J’ai tout jeté à la poubelle et je suis retourné me coucher.
Écrire était et restera un rêve de jeunesse.
15 ans plus tard, j’ai publié des dizaines de milliers de messages sur des forums. Des guides, presque des livres, sur certains jeux vidéos, des pavés sur pleins de forums différents et de longues histoires dignes des plus grands romans d’aventures pour les jeux de rôles dont j’étais le maitre du jeu.
Encore 10 ans plus tard, j’ai sans doute publié en cumulé l’équivalent de plusieurs livres sur les réseaux sociaux et mon site.
J’ai écrit des centaines de pages pour mon évolution personnelle.
Écrire a propulsé mon activité de praticien en hypnose puis de formateur.

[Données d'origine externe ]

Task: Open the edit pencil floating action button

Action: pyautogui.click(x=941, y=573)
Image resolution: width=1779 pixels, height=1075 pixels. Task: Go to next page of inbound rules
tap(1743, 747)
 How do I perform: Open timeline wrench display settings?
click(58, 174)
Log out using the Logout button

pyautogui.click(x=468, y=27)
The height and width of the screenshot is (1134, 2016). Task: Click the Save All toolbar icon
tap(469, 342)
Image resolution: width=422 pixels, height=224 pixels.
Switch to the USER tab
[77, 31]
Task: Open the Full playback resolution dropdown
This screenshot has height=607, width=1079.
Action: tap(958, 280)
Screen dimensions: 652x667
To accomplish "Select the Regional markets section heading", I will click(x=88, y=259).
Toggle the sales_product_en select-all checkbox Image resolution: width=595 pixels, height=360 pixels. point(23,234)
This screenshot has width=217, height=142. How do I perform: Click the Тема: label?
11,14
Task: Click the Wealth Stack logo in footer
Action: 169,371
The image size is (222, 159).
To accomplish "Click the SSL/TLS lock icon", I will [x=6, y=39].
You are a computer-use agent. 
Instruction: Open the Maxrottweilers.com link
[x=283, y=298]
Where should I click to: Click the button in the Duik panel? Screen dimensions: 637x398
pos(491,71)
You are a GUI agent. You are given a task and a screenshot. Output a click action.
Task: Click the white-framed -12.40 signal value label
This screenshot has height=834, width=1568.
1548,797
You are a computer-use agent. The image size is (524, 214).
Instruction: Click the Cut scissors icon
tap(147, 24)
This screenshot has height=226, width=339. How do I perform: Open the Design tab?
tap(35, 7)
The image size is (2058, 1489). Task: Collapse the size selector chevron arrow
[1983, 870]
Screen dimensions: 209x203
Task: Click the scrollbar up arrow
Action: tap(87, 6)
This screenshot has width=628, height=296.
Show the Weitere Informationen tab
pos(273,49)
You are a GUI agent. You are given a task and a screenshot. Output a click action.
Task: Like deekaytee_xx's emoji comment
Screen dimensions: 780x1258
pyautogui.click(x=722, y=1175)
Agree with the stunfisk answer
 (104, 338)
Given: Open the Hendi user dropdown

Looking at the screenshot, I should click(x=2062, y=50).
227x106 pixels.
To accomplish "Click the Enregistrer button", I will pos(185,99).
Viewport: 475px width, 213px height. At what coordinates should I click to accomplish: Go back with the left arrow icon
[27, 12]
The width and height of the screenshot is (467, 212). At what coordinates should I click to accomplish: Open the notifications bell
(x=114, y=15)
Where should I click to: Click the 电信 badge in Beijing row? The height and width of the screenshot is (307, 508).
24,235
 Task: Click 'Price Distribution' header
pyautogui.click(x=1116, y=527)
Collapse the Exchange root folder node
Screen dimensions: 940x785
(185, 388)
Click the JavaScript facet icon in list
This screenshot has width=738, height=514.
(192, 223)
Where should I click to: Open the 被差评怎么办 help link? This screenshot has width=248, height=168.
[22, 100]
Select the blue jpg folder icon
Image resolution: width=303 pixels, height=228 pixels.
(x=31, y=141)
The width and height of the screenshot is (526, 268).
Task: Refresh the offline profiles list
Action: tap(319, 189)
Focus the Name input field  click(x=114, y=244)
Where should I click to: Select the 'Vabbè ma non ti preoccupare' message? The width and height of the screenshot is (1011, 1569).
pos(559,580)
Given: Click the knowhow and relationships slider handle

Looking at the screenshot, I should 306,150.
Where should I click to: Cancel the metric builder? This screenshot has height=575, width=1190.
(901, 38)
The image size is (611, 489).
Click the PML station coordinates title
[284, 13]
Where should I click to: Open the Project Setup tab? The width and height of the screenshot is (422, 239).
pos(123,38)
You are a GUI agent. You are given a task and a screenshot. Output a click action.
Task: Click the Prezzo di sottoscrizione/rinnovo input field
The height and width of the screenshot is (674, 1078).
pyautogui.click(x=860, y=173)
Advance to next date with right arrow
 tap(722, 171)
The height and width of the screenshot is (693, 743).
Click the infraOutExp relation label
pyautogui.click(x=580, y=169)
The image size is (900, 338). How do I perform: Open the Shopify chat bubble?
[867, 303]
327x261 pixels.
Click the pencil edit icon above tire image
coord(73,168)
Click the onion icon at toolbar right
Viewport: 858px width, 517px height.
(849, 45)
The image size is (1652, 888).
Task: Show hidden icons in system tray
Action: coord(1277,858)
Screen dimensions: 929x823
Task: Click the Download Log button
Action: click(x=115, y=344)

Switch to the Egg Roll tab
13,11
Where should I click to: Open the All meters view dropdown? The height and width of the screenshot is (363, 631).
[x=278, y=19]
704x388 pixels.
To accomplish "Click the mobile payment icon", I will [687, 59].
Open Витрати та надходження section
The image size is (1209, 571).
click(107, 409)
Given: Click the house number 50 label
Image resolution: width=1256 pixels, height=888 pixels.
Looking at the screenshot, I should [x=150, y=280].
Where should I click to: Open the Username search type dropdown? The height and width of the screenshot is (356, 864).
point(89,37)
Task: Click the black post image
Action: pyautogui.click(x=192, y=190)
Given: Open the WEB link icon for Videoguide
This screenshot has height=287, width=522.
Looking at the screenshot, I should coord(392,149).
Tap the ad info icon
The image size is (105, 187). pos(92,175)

Écrire m’a sous doute aidé plus que n’importe quels thérapeutes ou coachs.
Et pourtant, je n’ai jamais eu l’impression d’écrire.
Je n’ai pas non plus publié de livre.
Longtemps j’ai cru que c’était de la peur, de la flemme, ou tout ce que j’ai pu trouver de négatif à me raconter.
Si c’était en partie vrai, je sentais qu’il manquait quelque chose.
Et j’ai fini par comprendre le problème.
Écrire – vraiment – est un acte sacré.
Écrire c’est oser rentrer dans le panthéon de celles et ceux qui laissent encore leur empreinte des centaines d’années après, de celles et ceux qui parlent à l’humanité à travers le temps et l’espace, de celles et ceux qui ont la magie des mots et des histoires.
Tout ce que j’avais pu publier n’était pas “écrire”, c’était une ombre de l’écriture, du gribouillage.
J’ai lu tellement de livres qui tiendraient en quelques lignes ou dans un article de blog que j’y vois comme un manque de respect pour le lecteur, mais surtout pour l’écriture.
Pour moi, c’est comme un blasphème.
Et je ne peux pas faire ça.
Qui suis-je pour approcher le sacré ?
Qui suis-je pour abimer la noblesse de l’écriture avec mon incompétence et mon ignorance ?
Le paradoxe est drôle, ce qui me bloque pour écrire est ce j’admire le plus : l’écriture.
L’écriture est intouchable, sa place est celle de l’admiration.
Je suis devenu un adepte d’un gourou invisible et de son pouvoir sur le monde.
L’écriture est un acte de révolution.
L’écriture change le peuple, touche la masse, l’éduque et la manipule.
L’écriture crée des religions, des guerres et des conflits.
L’écriture fait et refait l’histoire.
L’écriture est à la base de toute découverte, de toute création, de tout art.
Et j’ai compris ce qui paraît évident quand je l’écris ici parce que j’ai fait le chemin, mais je cherchais au mauvais endroit.
Ça n’est pas l’écriture qui est sacrée, c’est le fait de toucher les gens à travers le temps et l’espace qui me fascine.
Ce qui porte la puissance, ce sont les idées et leur impact.
Beaucoup d’artisans connectaient leur art à une relation divine.
Ils en parlaient avec déférence, comme d’une divinité.
Leur art était au service de Dieu.
Écrire pour moi, c’est une recherche de Dieu
Carson McCullers
C’est l’acte de servir une mission qui forme la noblesse de l’art.
C’est l’art d’exprimer et de toucher au travers du temps et de l’espace qui est divin.
Cette prise de conscience a transformé mon rapport à l’écriture et à ce que je fais aujourd’hui.
Et si je partage ça ici aujourd’hui avec vous, c’est que je crois qu’on ne cherche pas toujours au bon endroit ce qui nous limite, nous fait procrastiner ou ne pas oser.
On cherche du négatif, des limites, de l’ombre, de la peur et des doutes.
Alors qu’on pourrait chercher le divin, le sacré et la noblesse.
Que parfois la peur de ne pas être à la hauteur n’est pas parce qu’on se sent nul, mais parce qu’on respecte quelque chose de beau, d’important et de sacré.
Et qu’on peut en devenir l’humble serviteur au lieu d’avoir peur de sa puissance.
Et que ne rien faire et ne rien accomplir serait le pire des blasphèmes.
On peut aisément pardonner à l’enfant qui a peur de l’obscurité; la vraie tragédie de la vie, c’est lorsque les Hommes ont peur de la lumière.